I’m disappointed to report I’ve only now heard of Lt-Col Shefler — because he is leaving his post as the IDF’s foreign press spokesman after just a year in the job.
In my opinion, Shefler’s name ought to have been familiar to everyone, hearing him making the case for Israel in good times and in bad.
Warning signals sounded when he took the job with absolutely no media experience. His predecessor, Jonathan Conricus, who did make himself known to the media, felt this was not a drawback. He thought it was a plus for the press spokesman to be able to say “I was there in the field” as a fighter, or a pilot, or a navy SEAL.
But as any reporter could have told Conricus, those are not qualifications for one of the most difficult jobs in the communications world. As Conricus’s own predecessor, the British-born Lt-Col Peter Lerner, made clear, the first rule of being IDF spokesman is to make oneself available to the press — and, security considerations permitting, to tell the truth as far as possible. Obfuscating, hesitating, failing to provide a consistent account are not good.
Lt-Col Shefler’s Twitter feed shows he has posted nothing since March. Surely this is unacceptable: the spokesman does not operate in a vacuum, but has a team of young soldiers whose job is to provide a meaningful digital presence.
Even if Shefler himself had nothing to say, presumably his staff should have been posting — unless, of course, he told them not to.

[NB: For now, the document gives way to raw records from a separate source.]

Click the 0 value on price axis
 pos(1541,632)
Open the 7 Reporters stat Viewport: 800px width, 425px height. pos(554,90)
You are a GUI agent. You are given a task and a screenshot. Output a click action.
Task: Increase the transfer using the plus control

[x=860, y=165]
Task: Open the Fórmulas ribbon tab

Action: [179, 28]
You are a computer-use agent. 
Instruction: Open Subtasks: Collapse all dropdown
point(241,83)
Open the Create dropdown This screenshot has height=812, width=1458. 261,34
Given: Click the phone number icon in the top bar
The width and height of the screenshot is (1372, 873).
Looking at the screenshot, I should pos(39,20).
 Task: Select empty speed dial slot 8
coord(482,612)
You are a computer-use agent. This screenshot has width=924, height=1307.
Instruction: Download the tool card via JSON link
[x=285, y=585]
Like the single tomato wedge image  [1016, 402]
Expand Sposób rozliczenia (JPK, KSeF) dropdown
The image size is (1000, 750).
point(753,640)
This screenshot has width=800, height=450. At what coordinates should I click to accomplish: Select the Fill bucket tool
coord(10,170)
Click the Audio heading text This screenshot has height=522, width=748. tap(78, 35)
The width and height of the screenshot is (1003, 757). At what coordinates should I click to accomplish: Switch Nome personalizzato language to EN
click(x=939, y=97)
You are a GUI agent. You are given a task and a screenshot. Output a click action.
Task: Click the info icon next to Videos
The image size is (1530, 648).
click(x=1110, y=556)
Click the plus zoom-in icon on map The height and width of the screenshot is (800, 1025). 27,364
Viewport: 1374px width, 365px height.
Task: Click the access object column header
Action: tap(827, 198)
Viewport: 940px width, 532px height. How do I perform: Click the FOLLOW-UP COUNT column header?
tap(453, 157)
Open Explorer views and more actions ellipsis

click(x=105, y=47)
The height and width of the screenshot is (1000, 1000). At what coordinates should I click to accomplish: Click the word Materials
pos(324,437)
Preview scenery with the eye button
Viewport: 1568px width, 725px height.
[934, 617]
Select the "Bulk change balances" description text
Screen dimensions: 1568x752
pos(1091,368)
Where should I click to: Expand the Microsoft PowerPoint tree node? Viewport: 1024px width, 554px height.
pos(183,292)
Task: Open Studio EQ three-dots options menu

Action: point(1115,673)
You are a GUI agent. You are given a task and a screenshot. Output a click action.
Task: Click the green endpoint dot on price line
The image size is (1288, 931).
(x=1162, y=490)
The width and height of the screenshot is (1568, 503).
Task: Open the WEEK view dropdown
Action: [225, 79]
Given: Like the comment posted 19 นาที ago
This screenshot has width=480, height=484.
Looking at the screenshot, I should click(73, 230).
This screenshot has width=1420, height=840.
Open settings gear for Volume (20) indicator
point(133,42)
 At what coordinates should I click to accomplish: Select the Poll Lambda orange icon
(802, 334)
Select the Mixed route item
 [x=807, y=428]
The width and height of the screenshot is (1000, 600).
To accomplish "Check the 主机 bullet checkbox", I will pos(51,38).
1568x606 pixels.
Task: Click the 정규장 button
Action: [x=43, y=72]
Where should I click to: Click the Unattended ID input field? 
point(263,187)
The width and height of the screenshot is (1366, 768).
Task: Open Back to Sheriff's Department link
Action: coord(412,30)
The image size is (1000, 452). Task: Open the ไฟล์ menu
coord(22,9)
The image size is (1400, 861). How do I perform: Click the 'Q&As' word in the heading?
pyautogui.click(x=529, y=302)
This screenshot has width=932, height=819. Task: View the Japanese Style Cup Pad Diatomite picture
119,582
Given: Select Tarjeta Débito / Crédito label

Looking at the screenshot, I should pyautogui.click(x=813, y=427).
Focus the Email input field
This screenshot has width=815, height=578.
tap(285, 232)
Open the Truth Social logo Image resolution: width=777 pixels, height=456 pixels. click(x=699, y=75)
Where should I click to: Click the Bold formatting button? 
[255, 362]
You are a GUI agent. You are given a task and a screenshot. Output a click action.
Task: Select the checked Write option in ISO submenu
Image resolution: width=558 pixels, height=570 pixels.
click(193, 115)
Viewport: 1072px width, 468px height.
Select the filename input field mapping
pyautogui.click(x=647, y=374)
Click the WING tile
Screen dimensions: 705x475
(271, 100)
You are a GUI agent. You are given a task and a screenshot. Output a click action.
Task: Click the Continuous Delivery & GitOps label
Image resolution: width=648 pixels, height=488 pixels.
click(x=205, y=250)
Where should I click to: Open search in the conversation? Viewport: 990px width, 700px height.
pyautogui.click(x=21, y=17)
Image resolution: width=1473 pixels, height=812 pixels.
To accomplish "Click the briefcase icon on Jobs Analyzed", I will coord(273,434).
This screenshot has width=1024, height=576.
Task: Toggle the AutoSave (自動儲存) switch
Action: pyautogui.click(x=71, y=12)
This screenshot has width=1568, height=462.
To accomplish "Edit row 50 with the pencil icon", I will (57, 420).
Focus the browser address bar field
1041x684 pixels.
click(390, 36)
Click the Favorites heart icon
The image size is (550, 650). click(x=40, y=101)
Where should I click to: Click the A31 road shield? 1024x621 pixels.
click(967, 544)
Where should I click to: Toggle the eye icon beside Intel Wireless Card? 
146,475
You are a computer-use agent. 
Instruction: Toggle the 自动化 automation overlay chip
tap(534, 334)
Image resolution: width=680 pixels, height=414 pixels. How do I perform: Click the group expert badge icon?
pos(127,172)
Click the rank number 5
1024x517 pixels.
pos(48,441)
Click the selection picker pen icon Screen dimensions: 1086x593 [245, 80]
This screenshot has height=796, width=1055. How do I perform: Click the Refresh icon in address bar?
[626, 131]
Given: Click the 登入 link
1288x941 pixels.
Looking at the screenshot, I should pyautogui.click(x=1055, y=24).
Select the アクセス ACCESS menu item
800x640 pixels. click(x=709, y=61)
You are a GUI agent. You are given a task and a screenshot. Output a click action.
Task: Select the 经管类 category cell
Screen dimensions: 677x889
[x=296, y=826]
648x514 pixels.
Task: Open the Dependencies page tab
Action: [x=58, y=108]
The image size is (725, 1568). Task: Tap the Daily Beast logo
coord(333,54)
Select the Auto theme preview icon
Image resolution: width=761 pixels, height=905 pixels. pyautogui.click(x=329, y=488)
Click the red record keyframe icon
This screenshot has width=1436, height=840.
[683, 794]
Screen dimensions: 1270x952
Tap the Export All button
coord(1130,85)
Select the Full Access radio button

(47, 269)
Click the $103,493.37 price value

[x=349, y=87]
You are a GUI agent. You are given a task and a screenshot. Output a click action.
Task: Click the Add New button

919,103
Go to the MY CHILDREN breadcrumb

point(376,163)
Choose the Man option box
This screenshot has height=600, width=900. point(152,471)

And here we come to the huge black hole in Shefler’s short spell as IDF foreign spokesman – the utter failure to provide any coherent IDF response after the death of the Palestinian-American journalist Shireen Abu Aklah, who was killed in May.
Meanwhile, of course, the UN’s human rights office has now declared unilaterally it was Israeli forces and not Palestinian militants who shot Abu Aklah, a long-time correspondent for Al-Jazeera.
It is not comfortable reading the IDF response: “An IDF investigation states that the journalist was in no way shot intentionally, and it is not possible to determine whether she was killed by Palestinian gunmen shooting indiscriminately in her area or inadvertently by an IDF soldier.”
So where was Amnon Shefler? Not putting his name to this sorry excuse, that’s for sure.
There is a massive sea-change going on in Israel right now, with the collapse of the governing coalition and the prospect of a fifth election in October or November. Yair Lapid, the caretaker prime minister who will oversee the latest political convulsions, most certainly has a media background.
Everyone regularly complains about Israel’s dreadful public relations and no-one wants it to spin the unspinnable. But Lapid, I hope, will pay some attention to the inglorious state of the country’s lamentable media relations.
Israel, like any country, gets things wrong sometimes. We would all respect the army and police spokespeople a lot more if they would adopt the Lerner doctrine: where possible, show up and tell the truth.